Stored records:
= Beginning of Section =
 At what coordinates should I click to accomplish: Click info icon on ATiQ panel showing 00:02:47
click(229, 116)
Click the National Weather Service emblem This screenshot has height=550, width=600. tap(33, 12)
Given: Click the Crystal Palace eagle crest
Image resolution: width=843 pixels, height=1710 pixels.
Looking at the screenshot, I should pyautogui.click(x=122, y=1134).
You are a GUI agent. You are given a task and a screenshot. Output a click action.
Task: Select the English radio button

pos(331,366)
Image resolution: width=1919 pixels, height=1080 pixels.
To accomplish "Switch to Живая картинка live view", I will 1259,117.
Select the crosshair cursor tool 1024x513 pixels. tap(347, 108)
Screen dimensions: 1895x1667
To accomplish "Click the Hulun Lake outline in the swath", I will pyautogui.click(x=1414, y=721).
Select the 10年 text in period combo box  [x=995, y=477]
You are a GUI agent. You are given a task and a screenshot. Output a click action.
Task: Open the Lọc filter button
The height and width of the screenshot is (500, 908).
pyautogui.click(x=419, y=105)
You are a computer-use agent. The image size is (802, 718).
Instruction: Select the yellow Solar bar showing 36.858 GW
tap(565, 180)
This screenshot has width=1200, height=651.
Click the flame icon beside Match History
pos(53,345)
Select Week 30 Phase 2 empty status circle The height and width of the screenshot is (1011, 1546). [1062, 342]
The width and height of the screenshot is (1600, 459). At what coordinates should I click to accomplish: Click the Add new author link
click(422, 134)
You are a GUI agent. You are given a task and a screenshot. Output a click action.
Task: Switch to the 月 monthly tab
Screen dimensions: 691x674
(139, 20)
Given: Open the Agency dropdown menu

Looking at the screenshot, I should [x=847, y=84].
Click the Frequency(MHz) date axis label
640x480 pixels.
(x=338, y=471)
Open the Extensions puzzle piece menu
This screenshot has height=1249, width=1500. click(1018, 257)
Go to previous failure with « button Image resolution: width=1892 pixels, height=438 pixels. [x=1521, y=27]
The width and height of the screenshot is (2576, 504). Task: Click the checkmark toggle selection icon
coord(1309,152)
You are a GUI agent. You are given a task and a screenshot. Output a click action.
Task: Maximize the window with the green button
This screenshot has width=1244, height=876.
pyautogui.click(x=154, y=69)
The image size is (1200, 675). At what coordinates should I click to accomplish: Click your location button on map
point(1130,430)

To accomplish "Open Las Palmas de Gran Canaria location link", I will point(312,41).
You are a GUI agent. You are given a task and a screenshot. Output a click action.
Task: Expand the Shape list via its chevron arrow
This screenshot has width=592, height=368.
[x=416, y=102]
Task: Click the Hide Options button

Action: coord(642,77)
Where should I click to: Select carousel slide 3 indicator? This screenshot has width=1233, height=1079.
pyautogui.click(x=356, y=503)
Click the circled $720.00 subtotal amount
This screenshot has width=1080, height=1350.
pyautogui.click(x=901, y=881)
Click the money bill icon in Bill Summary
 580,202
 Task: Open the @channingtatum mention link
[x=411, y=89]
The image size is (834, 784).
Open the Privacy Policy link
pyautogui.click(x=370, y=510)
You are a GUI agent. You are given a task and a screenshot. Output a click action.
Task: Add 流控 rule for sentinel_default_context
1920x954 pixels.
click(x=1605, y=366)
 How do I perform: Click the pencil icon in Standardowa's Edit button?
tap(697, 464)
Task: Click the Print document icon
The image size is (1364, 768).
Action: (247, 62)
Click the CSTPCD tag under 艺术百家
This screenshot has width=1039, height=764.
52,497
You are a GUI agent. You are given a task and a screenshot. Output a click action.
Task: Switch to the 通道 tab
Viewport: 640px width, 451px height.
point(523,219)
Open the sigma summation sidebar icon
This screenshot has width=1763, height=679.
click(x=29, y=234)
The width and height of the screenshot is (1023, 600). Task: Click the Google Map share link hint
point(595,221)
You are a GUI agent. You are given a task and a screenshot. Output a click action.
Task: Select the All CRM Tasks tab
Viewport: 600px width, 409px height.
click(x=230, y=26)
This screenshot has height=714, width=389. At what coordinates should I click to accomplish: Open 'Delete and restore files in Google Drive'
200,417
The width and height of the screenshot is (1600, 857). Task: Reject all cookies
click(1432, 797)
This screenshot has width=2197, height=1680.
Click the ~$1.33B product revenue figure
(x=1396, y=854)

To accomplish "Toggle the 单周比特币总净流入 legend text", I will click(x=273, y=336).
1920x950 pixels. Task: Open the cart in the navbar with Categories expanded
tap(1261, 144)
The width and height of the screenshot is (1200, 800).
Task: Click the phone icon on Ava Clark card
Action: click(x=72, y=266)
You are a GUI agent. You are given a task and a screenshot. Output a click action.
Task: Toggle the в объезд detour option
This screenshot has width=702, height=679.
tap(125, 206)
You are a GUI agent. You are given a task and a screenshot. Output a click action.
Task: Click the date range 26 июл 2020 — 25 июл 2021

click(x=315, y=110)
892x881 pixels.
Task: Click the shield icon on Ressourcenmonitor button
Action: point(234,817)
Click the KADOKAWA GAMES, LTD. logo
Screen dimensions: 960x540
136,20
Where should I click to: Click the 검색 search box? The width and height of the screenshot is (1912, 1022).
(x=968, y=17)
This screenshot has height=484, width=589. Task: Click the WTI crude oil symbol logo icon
= End of Section =
ASSIGNMENT:
Only an exact retyping of the full data will do.

RESPONSE BOX:
 At what coordinates should I click to accomplish: Click info icon on ATiQ panel showing 00:02:47
click(229, 116)
Click the National Weather Service emblem This screenshot has height=550, width=600. tap(33, 12)
Given: Click the Crystal Palace eagle crest
Image resolution: width=843 pixels, height=1710 pixels.
Looking at the screenshot, I should pyautogui.click(x=122, y=1134).
You are a GUI agent. You are given a task and a screenshot. Output a click action.
Task: Select the English radio button

pos(331,366)
Image resolution: width=1919 pixels, height=1080 pixels.
To accomplish "Switch to Живая картинка live view", I will 1259,117.
Select the crosshair cursor tool 1024x513 pixels. tap(347, 108)
Screen dimensions: 1895x1667
To accomplish "Click the Hulun Lake outline in the swath", I will pyautogui.click(x=1414, y=721).
Select the 10年 text in period combo box  [x=995, y=477]
You are a GUI agent. You are given a task and a screenshot. Output a click action.
Task: Open the Lọc filter button
The height and width of the screenshot is (500, 908).
pyautogui.click(x=419, y=105)
You are a computer-use agent. The image size is (802, 718).
Instruction: Select the yellow Solar bar showing 36.858 GW
tap(565, 180)
This screenshot has width=1200, height=651.
Click the flame icon beside Match History
pos(53,345)
Select Week 30 Phase 2 empty status circle The height and width of the screenshot is (1011, 1546). [1062, 342]
The width and height of the screenshot is (1600, 459). At what coordinates should I click to accomplish: Click the Add new author link
click(422, 134)
You are a GUI agent. You are given a task and a screenshot. Output a click action.
Task: Switch to the 月 monthly tab
Screen dimensions: 691x674
(139, 20)
Given: Open the Agency dropdown menu

Looking at the screenshot, I should [x=847, y=84].
Click the Frequency(MHz) date axis label
640x480 pixels.
(x=338, y=471)
Open the Extensions puzzle piece menu
This screenshot has height=1249, width=1500. click(1018, 257)
Go to previous failure with « button Image resolution: width=1892 pixels, height=438 pixels. [x=1521, y=27]
The width and height of the screenshot is (2576, 504). Task: Click the checkmark toggle selection icon
coord(1309,152)
You are a GUI agent. You are given a task and a screenshot. Output a click action.
Task: Maximize the window with the green button
This screenshot has width=1244, height=876.
pyautogui.click(x=154, y=69)
The image size is (1200, 675). At what coordinates should I click to accomplish: Click your location button on map
point(1130,430)

To accomplish "Open Las Palmas de Gran Canaria location link", I will point(312,41).
You are a GUI agent. You are given a task and a screenshot. Output a click action.
Task: Expand the Shape list via its chevron arrow
This screenshot has width=592, height=368.
[x=416, y=102]
Task: Click the Hide Options button

Action: coord(642,77)
Where should I click to: Select carousel slide 3 indicator? This screenshot has width=1233, height=1079.
pyautogui.click(x=356, y=503)
Click the circled $720.00 subtotal amount
This screenshot has width=1080, height=1350.
pyautogui.click(x=901, y=881)
Click the money bill icon in Bill Summary
 580,202
 Task: Open the @channingtatum mention link
[x=411, y=89]
The image size is (834, 784).
Open the Privacy Policy link
pyautogui.click(x=370, y=510)
You are a GUI agent. You are given a task and a screenshot. Output a click action.
Task: Add 流控 rule for sentinel_default_context
1920x954 pixels.
click(x=1605, y=366)
 How do I perform: Click the pencil icon in Standardowa's Edit button?
tap(697, 464)
Task: Click the Print document icon
The image size is (1364, 768).
Action: (247, 62)
Click the CSTPCD tag under 艺术百家
This screenshot has width=1039, height=764.
52,497
You are a GUI agent. You are given a task and a screenshot. Output a click action.
Task: Switch to the 通道 tab
Viewport: 640px width, 451px height.
point(523,219)
Open the sigma summation sidebar icon
This screenshot has width=1763, height=679.
click(x=29, y=234)
The width and height of the screenshot is (1023, 600). Task: Click the Google Map share link hint
point(595,221)
You are a GUI agent. You are given a task and a screenshot. Output a click action.
Task: Select the All CRM Tasks tab
Viewport: 600px width, 409px height.
click(x=230, y=26)
This screenshot has height=714, width=389. At what coordinates should I click to accomplish: Open 'Delete and restore files in Google Drive'
200,417
The width and height of the screenshot is (1600, 857). Task: Reject all cookies
click(1432, 797)
This screenshot has width=2197, height=1680.
Click the ~$1.33B product revenue figure
(x=1396, y=854)

To accomplish "Toggle the 单周比特币总净流入 legend text", I will click(x=273, y=336).
1920x950 pixels. Task: Open the cart in the navbar with Categories expanded
tap(1261, 144)
The width and height of the screenshot is (1200, 800).
Task: Click the phone icon on Ava Clark card
Action: click(x=72, y=266)
You are a GUI agent. You are given a task and a screenshot. Output a click action.
Task: Toggle the в объезд detour option
This screenshot has width=702, height=679.
tap(125, 206)
You are a GUI agent. You are given a task and a screenshot. Output a click action.
Task: Click the date range 26 июл 2020 — 25 июл 2021

click(x=315, y=110)
892x881 pixels.
Task: Click the shield icon on Ressourcenmonitor button
Action: point(234,817)
Click the KADOKAWA GAMES, LTD. logo
Screen dimensions: 960x540
136,20
Where should I click to: Click the 검색 search box? The width and height of the screenshot is (1912, 1022).
(x=968, y=17)
This screenshot has height=484, width=589. Task: Click the WTI crude oil symbol logo icon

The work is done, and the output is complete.